In least squares regression, the average of the predicted values is $\overline{Y}$, therefore the total variance is equal to the averaged squared difference between the observed and the predicted values (residual variance) plus the sample variance of the predictions themselves (explained variance), which are only a function of the ${\boldsymbol X}$s. Therefore the "explained" variance may be thought of as the variance in $Y_i$ that is attributable to variation in ${\boldsymbol X}_i$. The proportion of the variance in $Y_i$ that is "explained" (i.e. the proportion of variation in $Y_i$ that is attributable to variation in ${\boldsymbol X}_i$) is sometimes referred to as $R^2$.
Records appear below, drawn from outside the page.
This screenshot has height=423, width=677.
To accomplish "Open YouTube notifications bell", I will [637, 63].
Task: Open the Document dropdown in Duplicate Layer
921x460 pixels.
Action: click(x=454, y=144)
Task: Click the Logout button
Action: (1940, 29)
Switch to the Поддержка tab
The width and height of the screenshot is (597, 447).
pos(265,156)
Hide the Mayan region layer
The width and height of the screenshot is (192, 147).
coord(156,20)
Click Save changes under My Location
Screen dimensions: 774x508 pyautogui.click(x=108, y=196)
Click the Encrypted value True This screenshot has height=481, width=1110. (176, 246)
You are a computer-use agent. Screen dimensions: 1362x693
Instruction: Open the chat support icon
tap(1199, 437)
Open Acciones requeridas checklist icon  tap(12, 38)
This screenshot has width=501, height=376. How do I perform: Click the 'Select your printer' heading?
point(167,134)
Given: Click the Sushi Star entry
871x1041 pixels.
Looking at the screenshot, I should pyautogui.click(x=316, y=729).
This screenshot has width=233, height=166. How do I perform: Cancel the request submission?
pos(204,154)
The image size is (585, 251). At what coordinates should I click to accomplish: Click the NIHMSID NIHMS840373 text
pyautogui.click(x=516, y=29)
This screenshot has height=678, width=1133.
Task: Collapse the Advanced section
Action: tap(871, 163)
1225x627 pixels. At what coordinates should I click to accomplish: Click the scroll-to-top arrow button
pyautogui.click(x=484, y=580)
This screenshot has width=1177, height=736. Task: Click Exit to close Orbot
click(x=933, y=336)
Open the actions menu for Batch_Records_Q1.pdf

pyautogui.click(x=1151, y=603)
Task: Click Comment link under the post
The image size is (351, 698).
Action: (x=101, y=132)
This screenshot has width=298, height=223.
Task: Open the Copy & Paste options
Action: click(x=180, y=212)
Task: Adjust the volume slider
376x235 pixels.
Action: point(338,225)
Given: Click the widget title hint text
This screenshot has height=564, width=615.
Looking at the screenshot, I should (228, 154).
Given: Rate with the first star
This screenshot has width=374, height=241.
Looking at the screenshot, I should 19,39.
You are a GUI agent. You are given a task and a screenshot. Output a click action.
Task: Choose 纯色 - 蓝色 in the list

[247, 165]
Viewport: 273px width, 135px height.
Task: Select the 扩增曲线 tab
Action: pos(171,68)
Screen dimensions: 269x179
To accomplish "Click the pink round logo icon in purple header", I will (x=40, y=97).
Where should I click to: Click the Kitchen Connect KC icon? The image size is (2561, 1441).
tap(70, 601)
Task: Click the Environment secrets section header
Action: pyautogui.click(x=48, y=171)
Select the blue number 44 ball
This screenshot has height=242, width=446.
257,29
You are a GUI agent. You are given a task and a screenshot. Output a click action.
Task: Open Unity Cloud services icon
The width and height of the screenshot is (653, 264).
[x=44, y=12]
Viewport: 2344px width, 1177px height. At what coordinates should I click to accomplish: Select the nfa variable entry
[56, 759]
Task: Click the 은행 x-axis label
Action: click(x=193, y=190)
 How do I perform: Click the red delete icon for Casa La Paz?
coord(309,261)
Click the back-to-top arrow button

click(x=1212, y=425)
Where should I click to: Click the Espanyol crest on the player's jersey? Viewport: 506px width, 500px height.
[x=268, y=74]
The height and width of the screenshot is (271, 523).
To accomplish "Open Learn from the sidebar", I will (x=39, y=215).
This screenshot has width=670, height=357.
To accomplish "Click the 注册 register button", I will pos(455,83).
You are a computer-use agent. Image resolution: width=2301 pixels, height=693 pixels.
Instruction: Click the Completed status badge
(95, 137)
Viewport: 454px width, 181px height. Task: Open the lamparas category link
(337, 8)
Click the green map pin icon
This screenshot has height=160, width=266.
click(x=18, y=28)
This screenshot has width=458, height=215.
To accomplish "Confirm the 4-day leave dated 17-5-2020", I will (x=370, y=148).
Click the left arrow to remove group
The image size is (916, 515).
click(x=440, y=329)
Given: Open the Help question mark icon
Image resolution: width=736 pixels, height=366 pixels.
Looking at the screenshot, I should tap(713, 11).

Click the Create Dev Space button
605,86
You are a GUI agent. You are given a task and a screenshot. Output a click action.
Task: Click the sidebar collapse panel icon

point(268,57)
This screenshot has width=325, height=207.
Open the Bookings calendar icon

Now we use two extreme examples make it clear why this variance decomposition is important:

  • (1) The predictors have nothing to do with the responses. In that case, the best unbiased predictor (in the least squares sense) for $Y_i$ is $\widehat{Y}_i = \overline{Y}$. Therefore the total variance in $Y_i$ is just equal to the residual variance and is unrelated to the variance in the predictors ${\boldsymbol X}_i$.

  • (2) The predictors are perfectly linearly related to the predictors. In that case, the predictions are exactly correct and $\widehat{Y}_i = Y_i$. Therefore there is no residual variance and all of the variance in the outcome is the variance in the predictions themselves, which are only a function of the predictors. Therefore all of the variance in the outcome is simply due to variance in the predictors ${\boldsymbol X}_i$.

Situations with real data will often lie between the two extremes, as will the proportion of variance that can be attributed to these two sources. The more "explained variance" there is - i.e. the more of the variation in $Y_i$ that is due to variation in ${\boldsymbol X}_i$ - the better the predictions $\widehat{Y}_{i}$ are performing (i.e. the smaller the "residual variance" is), which is another way of saying that the least squares model fits well.